What is expected: Rewrite everything from the line with "Click the Scatter-loading folder button" down to the line with "point(825,19)", changing "Payments" to "Billing" and leaving the rest as it is.

Stored records:
--------------------------------------------------
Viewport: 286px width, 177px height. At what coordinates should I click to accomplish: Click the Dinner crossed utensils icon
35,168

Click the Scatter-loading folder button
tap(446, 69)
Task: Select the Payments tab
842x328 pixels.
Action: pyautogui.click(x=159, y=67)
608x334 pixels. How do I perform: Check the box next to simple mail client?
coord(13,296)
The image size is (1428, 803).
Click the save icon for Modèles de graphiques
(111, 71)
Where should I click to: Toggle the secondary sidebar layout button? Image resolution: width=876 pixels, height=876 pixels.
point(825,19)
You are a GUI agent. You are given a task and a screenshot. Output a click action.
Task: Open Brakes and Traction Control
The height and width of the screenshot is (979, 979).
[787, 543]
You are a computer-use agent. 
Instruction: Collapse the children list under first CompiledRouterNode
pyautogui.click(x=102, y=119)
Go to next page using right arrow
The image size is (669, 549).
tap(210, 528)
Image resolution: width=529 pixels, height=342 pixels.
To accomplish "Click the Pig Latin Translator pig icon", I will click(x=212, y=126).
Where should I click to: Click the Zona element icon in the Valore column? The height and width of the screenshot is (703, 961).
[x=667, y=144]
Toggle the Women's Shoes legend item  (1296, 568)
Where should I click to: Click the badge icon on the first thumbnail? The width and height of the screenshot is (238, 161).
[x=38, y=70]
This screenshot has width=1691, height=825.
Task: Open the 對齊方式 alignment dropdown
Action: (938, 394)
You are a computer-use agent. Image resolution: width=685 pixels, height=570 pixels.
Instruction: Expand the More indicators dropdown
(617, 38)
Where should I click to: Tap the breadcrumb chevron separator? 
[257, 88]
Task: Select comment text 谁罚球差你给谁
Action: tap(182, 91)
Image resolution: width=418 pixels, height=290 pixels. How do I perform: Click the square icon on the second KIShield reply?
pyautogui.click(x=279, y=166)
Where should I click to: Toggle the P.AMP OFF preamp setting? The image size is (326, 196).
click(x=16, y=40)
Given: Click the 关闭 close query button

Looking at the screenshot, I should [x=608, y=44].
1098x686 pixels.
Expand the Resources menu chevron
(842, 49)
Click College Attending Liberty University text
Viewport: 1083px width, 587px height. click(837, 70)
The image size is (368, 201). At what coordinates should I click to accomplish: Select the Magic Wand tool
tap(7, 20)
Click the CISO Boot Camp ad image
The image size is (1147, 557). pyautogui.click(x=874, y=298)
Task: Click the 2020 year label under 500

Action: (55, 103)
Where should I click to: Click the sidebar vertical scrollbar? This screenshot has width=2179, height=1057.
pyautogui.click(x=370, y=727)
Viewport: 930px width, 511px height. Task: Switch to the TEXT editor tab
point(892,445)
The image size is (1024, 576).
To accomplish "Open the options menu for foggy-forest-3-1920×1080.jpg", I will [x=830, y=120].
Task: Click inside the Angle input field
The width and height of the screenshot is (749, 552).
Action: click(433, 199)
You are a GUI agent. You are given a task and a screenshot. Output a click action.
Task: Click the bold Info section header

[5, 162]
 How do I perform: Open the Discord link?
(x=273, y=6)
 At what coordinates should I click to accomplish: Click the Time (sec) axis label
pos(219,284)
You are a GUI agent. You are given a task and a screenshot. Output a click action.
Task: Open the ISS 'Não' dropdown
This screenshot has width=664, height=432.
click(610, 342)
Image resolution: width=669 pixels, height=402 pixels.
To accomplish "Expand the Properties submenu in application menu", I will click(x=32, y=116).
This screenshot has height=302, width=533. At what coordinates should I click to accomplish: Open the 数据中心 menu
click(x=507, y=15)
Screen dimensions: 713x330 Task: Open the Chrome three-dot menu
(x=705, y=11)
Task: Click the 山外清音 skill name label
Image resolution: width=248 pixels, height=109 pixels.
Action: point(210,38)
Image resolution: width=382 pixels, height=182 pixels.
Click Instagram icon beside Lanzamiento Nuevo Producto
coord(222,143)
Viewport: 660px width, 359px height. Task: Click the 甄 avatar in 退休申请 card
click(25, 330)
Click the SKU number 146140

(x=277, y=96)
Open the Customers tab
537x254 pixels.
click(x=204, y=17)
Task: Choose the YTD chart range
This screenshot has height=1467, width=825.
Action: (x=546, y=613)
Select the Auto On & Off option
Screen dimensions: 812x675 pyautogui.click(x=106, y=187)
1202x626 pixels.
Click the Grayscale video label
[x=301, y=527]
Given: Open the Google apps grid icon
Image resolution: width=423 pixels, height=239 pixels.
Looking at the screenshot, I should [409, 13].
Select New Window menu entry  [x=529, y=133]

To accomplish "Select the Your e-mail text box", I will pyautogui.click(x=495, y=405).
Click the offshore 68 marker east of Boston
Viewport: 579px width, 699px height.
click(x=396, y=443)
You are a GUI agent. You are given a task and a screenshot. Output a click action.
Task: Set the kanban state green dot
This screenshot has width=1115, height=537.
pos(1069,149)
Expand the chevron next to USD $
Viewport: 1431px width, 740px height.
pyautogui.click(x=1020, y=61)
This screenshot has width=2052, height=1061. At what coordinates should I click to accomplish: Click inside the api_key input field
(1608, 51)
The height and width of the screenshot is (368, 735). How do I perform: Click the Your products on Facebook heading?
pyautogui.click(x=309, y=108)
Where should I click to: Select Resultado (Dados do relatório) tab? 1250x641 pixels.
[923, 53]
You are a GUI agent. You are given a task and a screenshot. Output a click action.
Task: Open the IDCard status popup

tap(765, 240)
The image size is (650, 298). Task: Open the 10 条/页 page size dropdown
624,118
--------------------------------------------------
Output for this exercise:
Click the Scatter-loading folder button
tap(446, 69)
Task: Select the Billing tab
842x328 pixels.
Action: pyautogui.click(x=159, y=67)
608x334 pixels. How do I perform: Check the box next to simple mail client?
coord(13,296)
The image size is (1428, 803).
Click the save icon for Modèles de graphiques
(111, 71)
Where should I click to: Toggle the secondary sidebar layout button? Image resolution: width=876 pixels, height=876 pixels.
point(825,19)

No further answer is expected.